==== DATA EXCERPTS
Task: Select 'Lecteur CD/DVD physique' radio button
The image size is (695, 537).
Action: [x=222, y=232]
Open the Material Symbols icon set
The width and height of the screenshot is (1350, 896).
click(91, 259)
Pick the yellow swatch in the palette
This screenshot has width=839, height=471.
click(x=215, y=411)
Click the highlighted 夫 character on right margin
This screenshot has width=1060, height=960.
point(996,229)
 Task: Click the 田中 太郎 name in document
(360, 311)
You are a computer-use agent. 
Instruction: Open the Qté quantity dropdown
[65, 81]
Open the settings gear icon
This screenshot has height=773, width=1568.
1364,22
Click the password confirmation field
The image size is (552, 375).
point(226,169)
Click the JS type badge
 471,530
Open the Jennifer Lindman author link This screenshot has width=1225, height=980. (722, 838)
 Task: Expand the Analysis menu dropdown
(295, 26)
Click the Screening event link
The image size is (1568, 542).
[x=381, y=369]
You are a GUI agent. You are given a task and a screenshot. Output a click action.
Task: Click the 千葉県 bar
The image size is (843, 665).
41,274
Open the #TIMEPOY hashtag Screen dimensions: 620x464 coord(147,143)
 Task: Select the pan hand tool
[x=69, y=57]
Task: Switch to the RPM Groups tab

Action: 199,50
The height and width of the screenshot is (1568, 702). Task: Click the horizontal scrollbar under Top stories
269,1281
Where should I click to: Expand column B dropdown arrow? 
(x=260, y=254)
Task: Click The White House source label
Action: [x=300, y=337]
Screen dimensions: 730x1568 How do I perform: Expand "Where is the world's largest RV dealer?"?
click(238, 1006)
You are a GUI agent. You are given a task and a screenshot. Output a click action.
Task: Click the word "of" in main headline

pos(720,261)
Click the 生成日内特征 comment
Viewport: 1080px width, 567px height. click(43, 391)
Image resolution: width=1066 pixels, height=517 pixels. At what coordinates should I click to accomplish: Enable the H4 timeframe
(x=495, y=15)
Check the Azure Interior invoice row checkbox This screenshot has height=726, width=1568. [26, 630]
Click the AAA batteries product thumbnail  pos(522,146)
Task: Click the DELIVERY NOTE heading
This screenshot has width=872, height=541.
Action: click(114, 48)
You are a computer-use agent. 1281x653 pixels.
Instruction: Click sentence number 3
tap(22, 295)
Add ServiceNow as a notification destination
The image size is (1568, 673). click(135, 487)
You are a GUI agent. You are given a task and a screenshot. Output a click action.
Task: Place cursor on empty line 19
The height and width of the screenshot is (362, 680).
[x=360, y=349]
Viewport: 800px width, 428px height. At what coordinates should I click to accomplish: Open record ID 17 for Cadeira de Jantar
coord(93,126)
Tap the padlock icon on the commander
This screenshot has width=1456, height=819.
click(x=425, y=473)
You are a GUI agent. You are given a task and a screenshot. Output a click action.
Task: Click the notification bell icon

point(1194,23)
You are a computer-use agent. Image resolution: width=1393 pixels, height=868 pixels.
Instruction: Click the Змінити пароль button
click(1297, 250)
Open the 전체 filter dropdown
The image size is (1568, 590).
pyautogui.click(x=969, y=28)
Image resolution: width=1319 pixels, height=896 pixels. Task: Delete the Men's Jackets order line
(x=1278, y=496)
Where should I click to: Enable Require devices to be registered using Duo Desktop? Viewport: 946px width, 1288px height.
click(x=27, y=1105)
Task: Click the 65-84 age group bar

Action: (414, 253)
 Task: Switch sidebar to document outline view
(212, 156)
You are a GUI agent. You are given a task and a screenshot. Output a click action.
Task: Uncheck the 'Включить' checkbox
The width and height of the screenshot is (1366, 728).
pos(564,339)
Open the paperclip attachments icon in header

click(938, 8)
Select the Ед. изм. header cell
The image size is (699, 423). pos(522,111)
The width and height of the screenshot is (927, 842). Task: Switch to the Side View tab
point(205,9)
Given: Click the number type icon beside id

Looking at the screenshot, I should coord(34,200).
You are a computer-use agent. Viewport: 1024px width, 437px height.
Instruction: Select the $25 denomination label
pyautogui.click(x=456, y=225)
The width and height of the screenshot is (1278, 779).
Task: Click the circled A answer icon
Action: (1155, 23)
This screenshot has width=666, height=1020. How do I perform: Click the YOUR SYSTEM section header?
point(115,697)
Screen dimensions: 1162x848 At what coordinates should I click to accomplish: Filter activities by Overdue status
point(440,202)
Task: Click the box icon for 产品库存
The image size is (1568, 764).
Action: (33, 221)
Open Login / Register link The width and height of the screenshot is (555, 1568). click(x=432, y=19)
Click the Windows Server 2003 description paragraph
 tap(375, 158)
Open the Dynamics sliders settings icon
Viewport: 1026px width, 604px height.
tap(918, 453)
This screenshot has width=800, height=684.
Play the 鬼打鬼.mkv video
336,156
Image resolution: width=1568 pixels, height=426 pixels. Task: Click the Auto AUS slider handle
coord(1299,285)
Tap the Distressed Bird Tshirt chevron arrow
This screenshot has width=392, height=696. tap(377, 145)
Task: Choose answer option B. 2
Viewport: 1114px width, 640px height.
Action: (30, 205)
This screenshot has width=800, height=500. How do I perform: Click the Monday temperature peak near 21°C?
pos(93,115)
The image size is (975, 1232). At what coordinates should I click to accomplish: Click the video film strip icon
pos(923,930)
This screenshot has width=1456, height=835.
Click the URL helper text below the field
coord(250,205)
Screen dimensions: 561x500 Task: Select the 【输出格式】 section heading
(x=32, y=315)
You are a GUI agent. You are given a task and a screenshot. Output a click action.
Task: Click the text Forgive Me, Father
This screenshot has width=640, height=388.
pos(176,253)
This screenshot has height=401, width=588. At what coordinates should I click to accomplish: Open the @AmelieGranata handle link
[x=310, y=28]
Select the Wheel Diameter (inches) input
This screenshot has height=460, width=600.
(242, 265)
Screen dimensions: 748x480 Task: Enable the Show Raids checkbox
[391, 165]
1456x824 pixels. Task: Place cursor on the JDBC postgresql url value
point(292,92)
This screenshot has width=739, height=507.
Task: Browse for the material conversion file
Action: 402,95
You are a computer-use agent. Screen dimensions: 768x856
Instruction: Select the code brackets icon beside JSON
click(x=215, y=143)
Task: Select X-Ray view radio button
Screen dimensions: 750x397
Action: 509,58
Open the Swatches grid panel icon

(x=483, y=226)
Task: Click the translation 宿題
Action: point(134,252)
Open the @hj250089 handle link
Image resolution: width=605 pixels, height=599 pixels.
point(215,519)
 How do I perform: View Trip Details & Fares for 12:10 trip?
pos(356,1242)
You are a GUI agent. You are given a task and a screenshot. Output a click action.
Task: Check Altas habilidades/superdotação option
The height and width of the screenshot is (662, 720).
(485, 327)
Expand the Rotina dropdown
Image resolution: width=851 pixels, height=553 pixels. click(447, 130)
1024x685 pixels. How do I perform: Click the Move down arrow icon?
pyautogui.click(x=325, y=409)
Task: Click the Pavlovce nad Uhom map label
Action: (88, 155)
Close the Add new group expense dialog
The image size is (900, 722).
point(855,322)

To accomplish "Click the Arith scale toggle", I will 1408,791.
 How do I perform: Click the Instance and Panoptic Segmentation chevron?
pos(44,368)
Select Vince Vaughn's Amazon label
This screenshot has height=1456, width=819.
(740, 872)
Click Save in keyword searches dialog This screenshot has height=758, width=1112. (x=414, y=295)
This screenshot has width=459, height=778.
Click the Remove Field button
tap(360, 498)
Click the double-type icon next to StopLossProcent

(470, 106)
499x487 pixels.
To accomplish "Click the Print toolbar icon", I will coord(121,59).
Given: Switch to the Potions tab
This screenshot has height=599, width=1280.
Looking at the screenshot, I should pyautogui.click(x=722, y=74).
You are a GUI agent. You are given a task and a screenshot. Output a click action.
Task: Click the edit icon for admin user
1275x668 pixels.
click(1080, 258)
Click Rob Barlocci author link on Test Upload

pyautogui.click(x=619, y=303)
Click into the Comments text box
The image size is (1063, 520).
========
→ **ASSIGNMENT**
With "option" as the search string, filter the records and return each line that has it.

→ **WORKED SOLUTION**
Task: Choose answer option B. 2
Task: Check Altas habilidades/superdotação option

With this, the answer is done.